I think it's safe to say that it represents different things to different characters, and that Alan Moore wants you to judge for yourself the meaning behind Rorschach's face.
But I certainly have my opinion. Because the movie is "based on the comic" we can look to the comic for clues. IMHO, this is a question that is answered in the comic book, but not addressed in the movie.
The short answer is that the mask represents "the abyss" (that created Rorschach) staring back at humanity. Chapter VI The Abyss Gazes Also deals with the origin of Rorschach.
Alan Moore continuously describes Rorschach as being above the filth he is looking down at. From Rorschach's journal:
- Beneath me, this awful city...
- The accumulated filth of all their sex and murder will foam up...and
all the whores and politicians will look up and shout 'save us!' and
I'll look down and whisper 'no.'
He's looking down at the abyss, and the abyss is looking back. I would make the case that the abyss is what turns Kovacs into Rorschach, and so the mask represents humanity's evils coming back to judge itself.
In this chapter we see Kovacs being given a Rorschach test, and see the inner working of his thought process.
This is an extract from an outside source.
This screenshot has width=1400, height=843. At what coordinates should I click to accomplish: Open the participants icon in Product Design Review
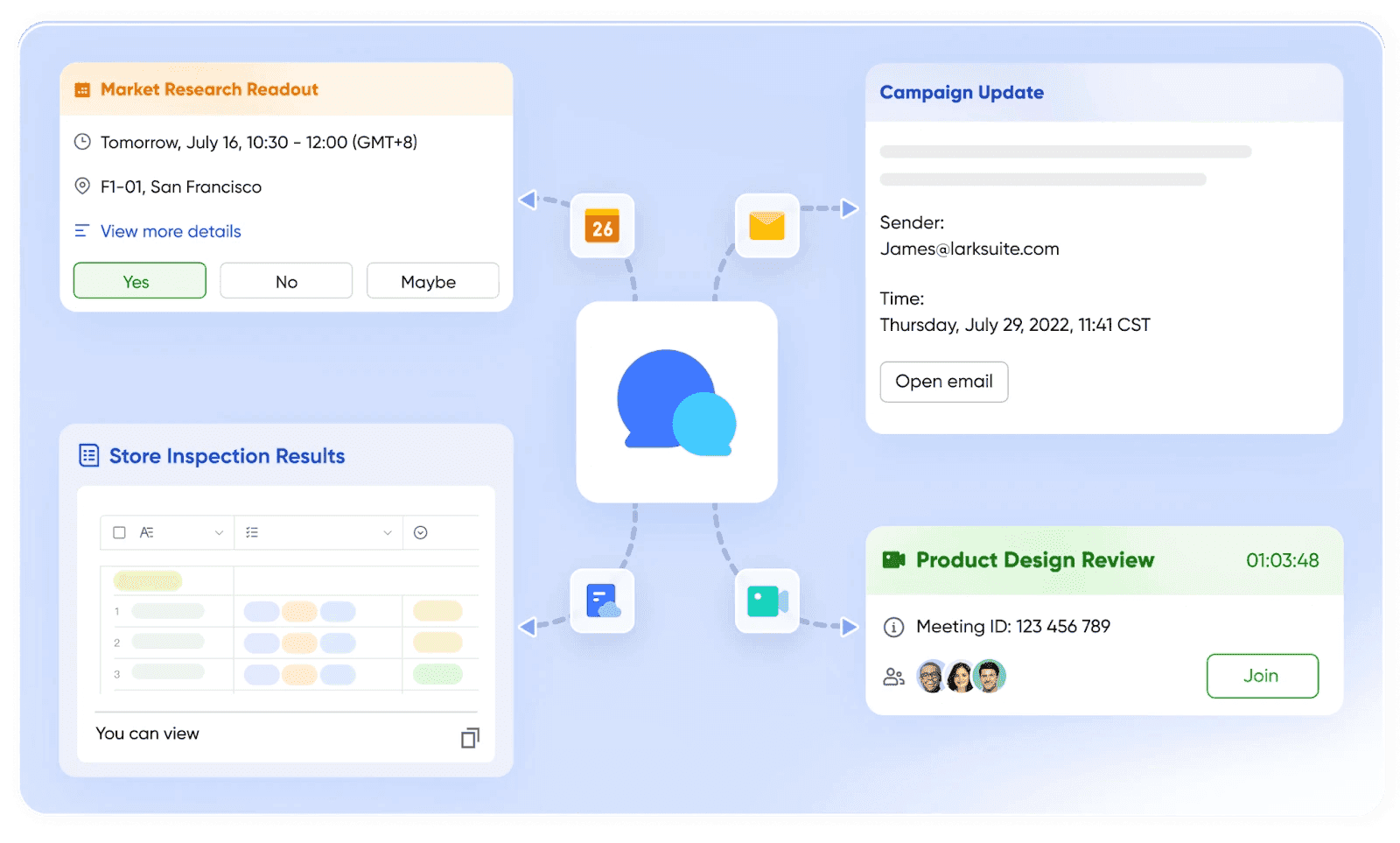pos(892,675)
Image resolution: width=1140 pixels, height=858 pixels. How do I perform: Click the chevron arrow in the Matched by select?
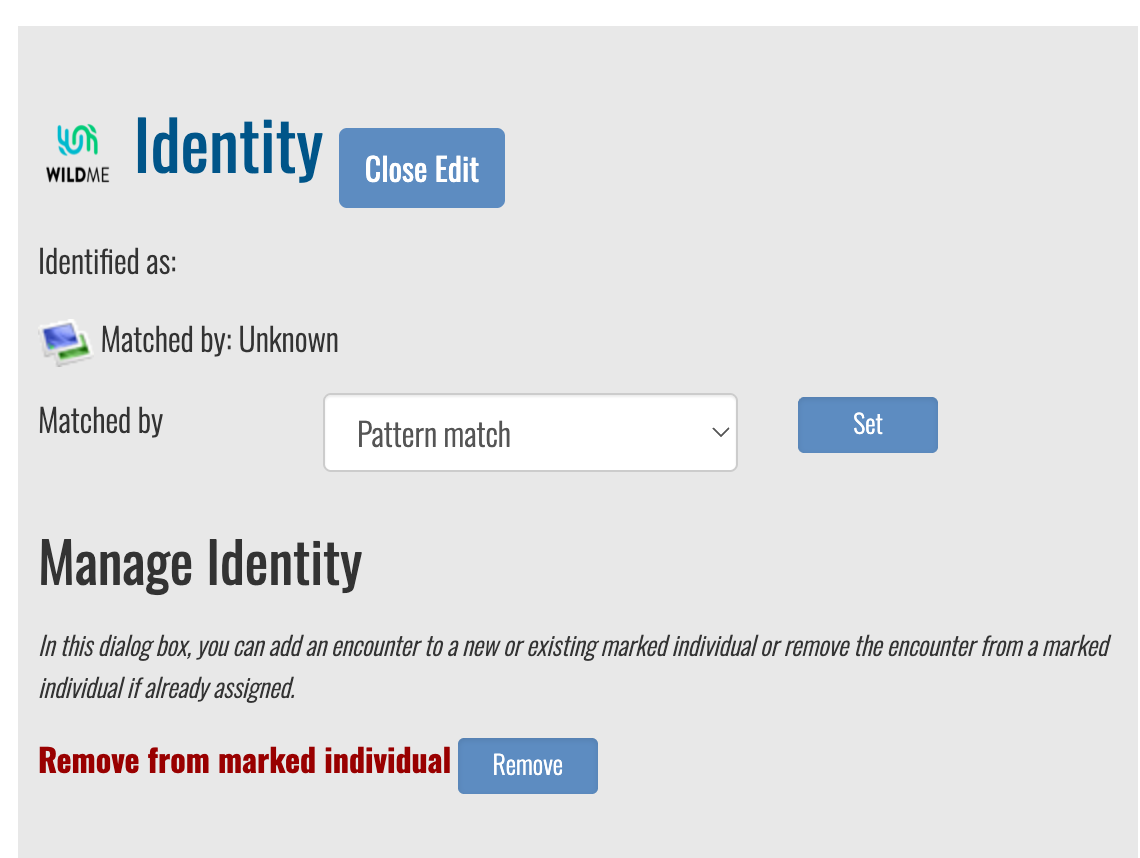pyautogui.click(x=719, y=433)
As the chapter progresses, we see there is an ever changing symmetry in the traumas as Walter Kovacs remembers them. This is the genesis for the name Rorschach.
As Kovacs becomes Rorschach, the case can be made that the mask is the representation of the horrors that have turned him into the self loathing vigilante he's become. That is to say: the mask is the re-projection of the Abyss (that Rorschach is looking into) Rorschach shows to those that he encounters.
To Kovacs the mask is Rorschach's face.
To Rorschach, it's the (symmetrical) horrors of the world that are coming back to judge evil doers. What he calls his freedom "to scrawl own design on this morally blank world." This is the reason the patterns are ever changing. The design changes with "heat & pressure". Heat & pressure being metaphor for the oppressive elements of day to day life.
But to his doctor it represents something different. The horror of meaningless blackness.